Stored data:
---------------

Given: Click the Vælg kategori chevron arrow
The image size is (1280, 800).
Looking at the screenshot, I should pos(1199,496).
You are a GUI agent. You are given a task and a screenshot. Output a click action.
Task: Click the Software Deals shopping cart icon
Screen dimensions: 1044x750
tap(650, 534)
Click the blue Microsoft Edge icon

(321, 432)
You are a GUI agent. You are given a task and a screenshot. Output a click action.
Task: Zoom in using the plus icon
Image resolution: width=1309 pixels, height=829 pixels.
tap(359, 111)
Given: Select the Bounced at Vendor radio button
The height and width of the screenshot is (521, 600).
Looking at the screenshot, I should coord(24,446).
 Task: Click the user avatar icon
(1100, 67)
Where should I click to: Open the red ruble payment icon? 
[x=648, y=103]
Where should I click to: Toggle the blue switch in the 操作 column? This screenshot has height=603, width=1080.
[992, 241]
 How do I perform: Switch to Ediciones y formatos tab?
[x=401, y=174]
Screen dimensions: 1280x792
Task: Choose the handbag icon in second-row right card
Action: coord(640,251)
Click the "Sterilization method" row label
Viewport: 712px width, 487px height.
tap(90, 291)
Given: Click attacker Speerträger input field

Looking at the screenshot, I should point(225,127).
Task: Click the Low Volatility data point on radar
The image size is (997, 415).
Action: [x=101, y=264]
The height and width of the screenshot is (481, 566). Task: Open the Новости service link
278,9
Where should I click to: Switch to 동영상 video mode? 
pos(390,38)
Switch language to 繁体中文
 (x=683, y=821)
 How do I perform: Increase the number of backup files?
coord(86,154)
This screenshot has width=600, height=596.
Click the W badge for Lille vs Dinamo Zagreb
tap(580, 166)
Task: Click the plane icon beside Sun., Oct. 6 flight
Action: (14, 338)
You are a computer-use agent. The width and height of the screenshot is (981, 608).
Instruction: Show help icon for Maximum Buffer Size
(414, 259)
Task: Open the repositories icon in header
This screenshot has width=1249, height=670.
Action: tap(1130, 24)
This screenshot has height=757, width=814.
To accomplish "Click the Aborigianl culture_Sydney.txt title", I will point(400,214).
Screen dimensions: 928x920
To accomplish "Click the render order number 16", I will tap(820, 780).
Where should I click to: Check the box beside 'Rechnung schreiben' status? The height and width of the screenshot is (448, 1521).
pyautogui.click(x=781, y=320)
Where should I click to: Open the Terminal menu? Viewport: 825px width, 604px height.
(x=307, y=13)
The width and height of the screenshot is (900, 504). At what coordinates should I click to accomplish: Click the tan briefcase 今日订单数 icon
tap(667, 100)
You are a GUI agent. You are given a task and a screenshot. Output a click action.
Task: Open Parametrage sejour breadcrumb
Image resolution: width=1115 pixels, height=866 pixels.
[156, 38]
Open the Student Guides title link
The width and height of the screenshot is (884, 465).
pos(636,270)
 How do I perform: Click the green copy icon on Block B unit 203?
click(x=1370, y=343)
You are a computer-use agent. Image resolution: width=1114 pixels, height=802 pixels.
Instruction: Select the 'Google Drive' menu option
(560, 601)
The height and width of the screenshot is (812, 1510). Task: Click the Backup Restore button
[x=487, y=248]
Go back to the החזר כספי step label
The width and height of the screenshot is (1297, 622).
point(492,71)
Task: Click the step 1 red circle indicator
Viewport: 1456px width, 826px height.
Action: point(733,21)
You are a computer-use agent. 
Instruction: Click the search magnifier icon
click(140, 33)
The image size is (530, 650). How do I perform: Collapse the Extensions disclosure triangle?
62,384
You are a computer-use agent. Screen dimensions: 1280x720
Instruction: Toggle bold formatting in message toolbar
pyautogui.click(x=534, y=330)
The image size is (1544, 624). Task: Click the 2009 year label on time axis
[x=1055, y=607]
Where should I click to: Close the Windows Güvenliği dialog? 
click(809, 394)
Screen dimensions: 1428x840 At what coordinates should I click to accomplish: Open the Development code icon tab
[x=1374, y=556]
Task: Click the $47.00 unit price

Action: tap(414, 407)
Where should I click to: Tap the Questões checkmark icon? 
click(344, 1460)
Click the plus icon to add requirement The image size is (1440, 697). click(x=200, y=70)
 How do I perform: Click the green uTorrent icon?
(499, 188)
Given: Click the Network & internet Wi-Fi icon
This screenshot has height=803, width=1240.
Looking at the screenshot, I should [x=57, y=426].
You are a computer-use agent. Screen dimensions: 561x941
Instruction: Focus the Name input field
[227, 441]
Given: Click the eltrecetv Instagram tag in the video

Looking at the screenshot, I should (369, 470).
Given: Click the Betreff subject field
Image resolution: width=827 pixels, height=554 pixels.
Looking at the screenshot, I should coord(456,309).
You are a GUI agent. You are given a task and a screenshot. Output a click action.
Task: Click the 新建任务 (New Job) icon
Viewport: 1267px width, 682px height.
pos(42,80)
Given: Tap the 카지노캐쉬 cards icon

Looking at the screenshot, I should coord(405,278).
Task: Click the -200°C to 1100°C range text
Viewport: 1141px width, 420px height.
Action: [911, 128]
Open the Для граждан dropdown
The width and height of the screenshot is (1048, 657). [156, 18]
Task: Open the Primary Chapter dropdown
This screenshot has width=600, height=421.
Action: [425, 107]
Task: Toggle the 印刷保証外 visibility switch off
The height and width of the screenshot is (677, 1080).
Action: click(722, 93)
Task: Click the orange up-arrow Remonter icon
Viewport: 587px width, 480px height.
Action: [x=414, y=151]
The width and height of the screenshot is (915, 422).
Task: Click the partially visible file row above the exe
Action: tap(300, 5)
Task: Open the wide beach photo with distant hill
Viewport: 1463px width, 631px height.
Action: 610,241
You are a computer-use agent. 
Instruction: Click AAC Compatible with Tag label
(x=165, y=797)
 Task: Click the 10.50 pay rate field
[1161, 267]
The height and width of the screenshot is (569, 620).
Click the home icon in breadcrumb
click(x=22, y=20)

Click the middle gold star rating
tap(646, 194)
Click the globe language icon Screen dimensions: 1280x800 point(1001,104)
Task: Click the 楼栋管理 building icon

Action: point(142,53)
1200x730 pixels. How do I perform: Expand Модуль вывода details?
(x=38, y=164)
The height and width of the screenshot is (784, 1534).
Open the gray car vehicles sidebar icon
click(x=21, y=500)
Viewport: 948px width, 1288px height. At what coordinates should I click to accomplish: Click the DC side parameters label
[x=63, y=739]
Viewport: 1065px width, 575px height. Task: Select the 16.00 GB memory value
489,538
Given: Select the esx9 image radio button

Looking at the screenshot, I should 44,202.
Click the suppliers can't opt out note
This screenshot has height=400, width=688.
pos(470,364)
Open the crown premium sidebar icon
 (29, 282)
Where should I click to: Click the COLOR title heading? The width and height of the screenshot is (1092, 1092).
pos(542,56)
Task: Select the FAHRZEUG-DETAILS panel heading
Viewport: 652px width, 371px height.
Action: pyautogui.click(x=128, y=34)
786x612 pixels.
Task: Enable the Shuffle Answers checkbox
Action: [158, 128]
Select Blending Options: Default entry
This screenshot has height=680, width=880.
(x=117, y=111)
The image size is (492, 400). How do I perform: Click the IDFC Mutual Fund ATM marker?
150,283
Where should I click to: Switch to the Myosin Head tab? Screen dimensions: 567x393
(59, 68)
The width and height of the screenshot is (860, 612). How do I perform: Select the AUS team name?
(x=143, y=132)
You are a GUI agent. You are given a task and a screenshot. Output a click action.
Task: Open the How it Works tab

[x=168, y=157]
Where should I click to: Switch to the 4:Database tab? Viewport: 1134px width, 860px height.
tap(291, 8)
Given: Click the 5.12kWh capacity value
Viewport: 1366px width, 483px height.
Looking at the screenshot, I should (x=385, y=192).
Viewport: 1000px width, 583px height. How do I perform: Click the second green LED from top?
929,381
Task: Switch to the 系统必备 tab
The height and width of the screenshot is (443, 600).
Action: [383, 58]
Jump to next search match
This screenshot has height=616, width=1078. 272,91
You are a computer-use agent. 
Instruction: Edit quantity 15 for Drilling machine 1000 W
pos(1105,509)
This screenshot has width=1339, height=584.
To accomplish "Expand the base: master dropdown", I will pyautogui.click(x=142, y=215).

---------------

All lines in the records above that contain "arrow" are to be reported.

[Response for this exercise]
Given: Click the Vælg kategori chevron arrow
Task: Click the orange up-arrow Remonter icon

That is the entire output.